• _THE RECORDS_:
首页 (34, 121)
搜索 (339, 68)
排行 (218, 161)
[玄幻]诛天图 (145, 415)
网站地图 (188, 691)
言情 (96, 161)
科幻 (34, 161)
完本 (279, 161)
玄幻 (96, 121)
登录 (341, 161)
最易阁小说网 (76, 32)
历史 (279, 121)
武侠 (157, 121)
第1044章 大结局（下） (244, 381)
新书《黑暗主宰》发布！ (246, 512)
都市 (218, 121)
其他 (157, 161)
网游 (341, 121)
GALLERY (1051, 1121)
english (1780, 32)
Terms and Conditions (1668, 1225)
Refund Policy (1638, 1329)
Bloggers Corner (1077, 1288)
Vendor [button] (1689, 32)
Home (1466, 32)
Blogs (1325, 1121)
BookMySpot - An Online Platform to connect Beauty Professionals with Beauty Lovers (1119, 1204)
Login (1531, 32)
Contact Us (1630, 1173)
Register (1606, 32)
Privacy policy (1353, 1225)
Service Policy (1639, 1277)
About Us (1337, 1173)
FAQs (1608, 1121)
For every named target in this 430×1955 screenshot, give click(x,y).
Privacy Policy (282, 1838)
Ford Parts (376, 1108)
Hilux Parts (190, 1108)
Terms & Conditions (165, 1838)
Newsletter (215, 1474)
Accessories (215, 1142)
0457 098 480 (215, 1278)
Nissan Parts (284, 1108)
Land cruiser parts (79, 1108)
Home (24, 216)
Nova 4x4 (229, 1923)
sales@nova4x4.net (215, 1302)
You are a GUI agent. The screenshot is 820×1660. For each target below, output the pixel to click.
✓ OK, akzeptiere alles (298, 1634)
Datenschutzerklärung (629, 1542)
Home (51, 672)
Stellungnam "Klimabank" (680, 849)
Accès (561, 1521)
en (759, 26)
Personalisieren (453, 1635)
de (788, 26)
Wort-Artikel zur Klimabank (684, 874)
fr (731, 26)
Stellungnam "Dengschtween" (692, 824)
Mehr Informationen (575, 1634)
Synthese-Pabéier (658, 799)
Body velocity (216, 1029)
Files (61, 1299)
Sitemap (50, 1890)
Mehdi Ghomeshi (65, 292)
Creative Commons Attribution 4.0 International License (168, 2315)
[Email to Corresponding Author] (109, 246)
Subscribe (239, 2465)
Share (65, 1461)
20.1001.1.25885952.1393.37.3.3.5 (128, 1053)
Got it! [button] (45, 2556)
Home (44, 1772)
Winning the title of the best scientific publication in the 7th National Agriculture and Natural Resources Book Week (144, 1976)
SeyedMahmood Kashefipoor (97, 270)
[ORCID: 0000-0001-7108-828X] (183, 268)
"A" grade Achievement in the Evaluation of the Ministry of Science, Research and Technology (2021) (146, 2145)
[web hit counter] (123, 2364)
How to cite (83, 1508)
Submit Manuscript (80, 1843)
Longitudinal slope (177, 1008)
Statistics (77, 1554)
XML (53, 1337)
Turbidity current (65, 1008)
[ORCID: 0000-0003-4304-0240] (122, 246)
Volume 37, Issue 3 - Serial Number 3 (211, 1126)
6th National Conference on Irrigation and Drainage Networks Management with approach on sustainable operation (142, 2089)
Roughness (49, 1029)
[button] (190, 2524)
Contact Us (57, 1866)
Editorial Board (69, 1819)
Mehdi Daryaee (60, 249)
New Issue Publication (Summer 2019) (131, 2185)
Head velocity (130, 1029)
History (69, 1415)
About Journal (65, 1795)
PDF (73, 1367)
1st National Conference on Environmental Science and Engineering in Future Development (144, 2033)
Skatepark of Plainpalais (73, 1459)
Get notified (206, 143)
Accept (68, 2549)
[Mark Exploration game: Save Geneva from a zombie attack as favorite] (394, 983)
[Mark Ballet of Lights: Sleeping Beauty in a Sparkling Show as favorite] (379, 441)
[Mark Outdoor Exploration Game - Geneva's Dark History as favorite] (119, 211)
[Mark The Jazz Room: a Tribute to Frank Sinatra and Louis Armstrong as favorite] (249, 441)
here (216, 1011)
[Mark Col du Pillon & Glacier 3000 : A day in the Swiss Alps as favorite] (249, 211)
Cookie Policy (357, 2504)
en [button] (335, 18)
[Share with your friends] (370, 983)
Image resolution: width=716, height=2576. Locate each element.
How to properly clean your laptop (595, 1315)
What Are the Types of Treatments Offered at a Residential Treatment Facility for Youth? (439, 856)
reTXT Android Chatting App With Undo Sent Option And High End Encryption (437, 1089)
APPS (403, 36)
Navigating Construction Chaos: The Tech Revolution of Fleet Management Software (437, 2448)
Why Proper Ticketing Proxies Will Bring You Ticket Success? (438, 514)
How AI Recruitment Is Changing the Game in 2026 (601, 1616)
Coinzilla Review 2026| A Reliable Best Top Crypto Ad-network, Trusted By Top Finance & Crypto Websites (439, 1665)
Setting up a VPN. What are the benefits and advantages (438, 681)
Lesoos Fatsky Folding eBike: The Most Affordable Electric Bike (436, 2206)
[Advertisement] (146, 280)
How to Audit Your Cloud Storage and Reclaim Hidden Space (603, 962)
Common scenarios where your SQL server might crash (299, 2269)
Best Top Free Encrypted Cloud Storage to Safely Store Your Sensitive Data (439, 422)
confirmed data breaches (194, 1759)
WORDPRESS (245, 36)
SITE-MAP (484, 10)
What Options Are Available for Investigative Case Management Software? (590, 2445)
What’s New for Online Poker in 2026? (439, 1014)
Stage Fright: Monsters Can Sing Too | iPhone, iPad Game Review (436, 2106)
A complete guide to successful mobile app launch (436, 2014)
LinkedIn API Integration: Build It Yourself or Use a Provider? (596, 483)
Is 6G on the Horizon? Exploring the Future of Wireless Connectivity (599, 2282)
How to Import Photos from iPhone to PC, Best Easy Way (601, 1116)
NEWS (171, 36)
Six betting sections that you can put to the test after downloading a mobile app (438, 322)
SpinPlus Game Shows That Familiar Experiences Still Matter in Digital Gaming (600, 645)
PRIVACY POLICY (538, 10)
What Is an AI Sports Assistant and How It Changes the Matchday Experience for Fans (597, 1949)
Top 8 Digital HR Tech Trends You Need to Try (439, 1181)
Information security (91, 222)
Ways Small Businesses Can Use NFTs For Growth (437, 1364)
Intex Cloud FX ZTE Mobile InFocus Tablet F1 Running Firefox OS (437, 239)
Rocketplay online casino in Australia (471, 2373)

• _EXERCISE_:
Give back the material above without altering a single word.

• _PROBLEM SOLUTION_:
首页 (34, 121)
搜索 (339, 68)
排行 (218, 161)
[玄幻]诛天图 (145, 415)
网站地图 (188, 691)
言情 (96, 161)
科幻 (34, 161)
完本 (279, 161)
玄幻 (96, 121)
登录 (341, 161)
最易阁小说网 (76, 32)
历史 (279, 121)
武侠 (157, 121)
第1044章 大结局（下） (244, 381)
新书《黑暗主宰》发布！ (246, 512)
都市 (218, 121)
其他 (157, 161)
网游 (341, 121)
GALLERY (1051, 1121)
english (1780, 32)
Terms and Conditions (1668, 1225)
Refund Policy (1638, 1329)
Bloggers Corner (1077, 1288)
Vendor [button] (1689, 32)
Home (1466, 32)
Blogs (1325, 1121)
BookMySpot - An Online Platform to connect Beauty Professionals with Beauty Lovers (1119, 1204)
Login (1531, 32)
Contact Us (1630, 1173)
Register (1606, 32)
Privacy policy (1353, 1225)
Service Policy (1639, 1277)
About Us (1337, 1173)
FAQs (1608, 1121)
For every named target in this 430×1955 screenshot, give click(x,y).
Privacy Policy (282, 1838)
Ford Parts (376, 1108)
Hilux Parts (190, 1108)
Terms & Conditions (165, 1838)
Newsletter (215, 1474)
Accessories (215, 1142)
0457 098 480 (215, 1278)
Nissan Parts (284, 1108)
Land cruiser parts (79, 1108)
Home (24, 216)
Nova 4x4 (229, 1923)
sales@nova4x4.net (215, 1302)
You are a GUI agent. The screenshot is 820×1660. For each target below, output the pixel to click.
✓ OK, akzeptiere alles (298, 1634)
Datenschutzerklärung (629, 1542)
Home (51, 672)
Stellungnam "Klimabank" (680, 849)
Accès (561, 1521)
en (759, 26)
Personalisieren (453, 1635)
de (788, 26)
Wort-Artikel zur Klimabank (684, 874)
fr (731, 26)
Stellungnam "Dengschtween" (692, 824)
Mehr Informationen (575, 1634)
Synthese-Pabéier (658, 799)
Body velocity (216, 1029)
Files (61, 1299)
Sitemap (50, 1890)
Mehdi Ghomeshi (65, 292)
Creative Commons Attribution 4.0 International License (168, 2315)
[Email to Corresponding Author] (109, 246)
Subscribe (239, 2465)
Share (65, 1461)
20.1001.1.25885952.1393.37.3.3.5 (128, 1053)
Got it! [button] (45, 2556)
Home (44, 1772)
Winning the title of the best scientific publication in the 7th National Agriculture and Natural Resources Book Week (144, 1976)
SeyedMahmood Kashefipoor (97, 270)
[ORCID: 0000-0001-7108-828X] (183, 268)
"A" grade Achievement in the Evaluation of the Ministry of Science, Research and Technology (2021) (146, 2145)
[web hit counter] (123, 2364)
How to cite (83, 1508)
Submit Manuscript (80, 1843)
Longitudinal slope (177, 1008)
Statistics (77, 1554)
XML (53, 1337)
Turbidity current (65, 1008)
[ORCID: 0000-0003-4304-0240] (122, 246)
Volume 37, Issue 3 - Serial Number 3 (211, 1126)
6th National Conference on Irrigation and Drainage Networks Management with approach on sustainable operation (142, 2089)
Roughness (49, 1029)
[button] (190, 2524)
Contact Us (57, 1866)
Editorial Board (69, 1819)
Mehdi Daryaee (60, 249)
New Issue Publication (Summer 2019) (131, 2185)
Head velocity (130, 1029)
History (69, 1415)
About Journal (65, 1795)
PDF (73, 1367)
1st National Conference on Environmental Science and Engineering in Future Development (144, 2033)
Skatepark of Plainpalais (73, 1459)
Get notified (206, 143)
Accept (68, 2549)
[Mark Exploration game: Save Geneva from a zombie attack as favorite] (394, 983)
[Mark Ballet of Lights: Sleeping Beauty in a Sparkling Show as favorite] (379, 441)
[Mark Outdoor Exploration Game - Geneva's Dark History as favorite] (119, 211)
[Mark The Jazz Room: a Tribute to Frank Sinatra and Louis Armstrong as favorite] (249, 441)
here (216, 1011)
[Mark Col du Pillon & Glacier 3000 : A day in the Swiss Alps as favorite] (249, 211)
Cookie Policy (357, 2504)
en [button] (335, 18)
[Share with your friends] (370, 983)
Image resolution: width=716, height=2576. Locate each element.
How to properly clean your laptop (595, 1315)
What Are the Types of Treatments Offered at a Residential Treatment Facility for Youth? (439, 856)
reTXT Android Chatting App With Undo Sent Option And High End Encryption (437, 1089)
APPS (403, 36)
Navigating Construction Chaos: The Tech Revolution of Fleet Management Software (437, 2448)
Why Proper Ticketing Proxies Will Bring You Ticket Success? (438, 514)
How AI Recruitment Is Changing the Game in 2026 (601, 1616)
Coinzilla Review 2026| A Reliable Best Top Crypto Ad-network, Trusted By Top Finance & Crypto Websites (439, 1665)
Setting up a VPN. What are the benefits and advantages (438, 681)
Lesoos Fatsky Folding eBike: The Most Affordable Electric Bike (436, 2206)
[Advertisement] (146, 280)
How to Audit Your Cloud Storage and Reclaim Hidden Space (603, 962)
Common scenarios where your SQL server might crash (299, 2269)
Best Top Free Encrypted Cloud Storage to Safely Store Your Sensitive Data (439, 422)
confirmed data breaches (194, 1759)
WORDPRESS (245, 36)
SITE-MAP (484, 10)
What Options Are Available for Investigative Case Management Software? (590, 2445)
What’s New for Online Poker in 2026? (439, 1014)
Stage Fright: Monsters Can Sing Too | iPhone, iPad Game Review (436, 2106)
A complete guide to successful mobile app launch (436, 2014)
LinkedIn API Integration: Build It Yourself or Use a Provider? (596, 483)
Is 6G on the Horizon? Exploring the Future of Wireless Connectivity (599, 2282)
How to Import Photos from iPhone to PC, Best Easy Way (601, 1116)
NEWS (171, 36)
Six betting sections that you can put to the test after downloading a mobile app (438, 322)
SpinPlus Game Shows That Familiar Experiences Still Matter in Digital Gaming (600, 645)
PRIVACY POLICY (538, 10)
What Is an AI Sports Assistant and How It Changes the Matchday Experience for Fans (597, 1949)
Top 8 Digital HR Tech Trends You Need to Try (439, 1181)
Information security (91, 222)
Ways Small Businesses Can Use NFTs For Growth (437, 1364)
Intex Cloud FX ZTE Mobile InFocus Tablet F1 Running Firefox OS (437, 239)
Rocketplay online casino in Australia (471, 2373)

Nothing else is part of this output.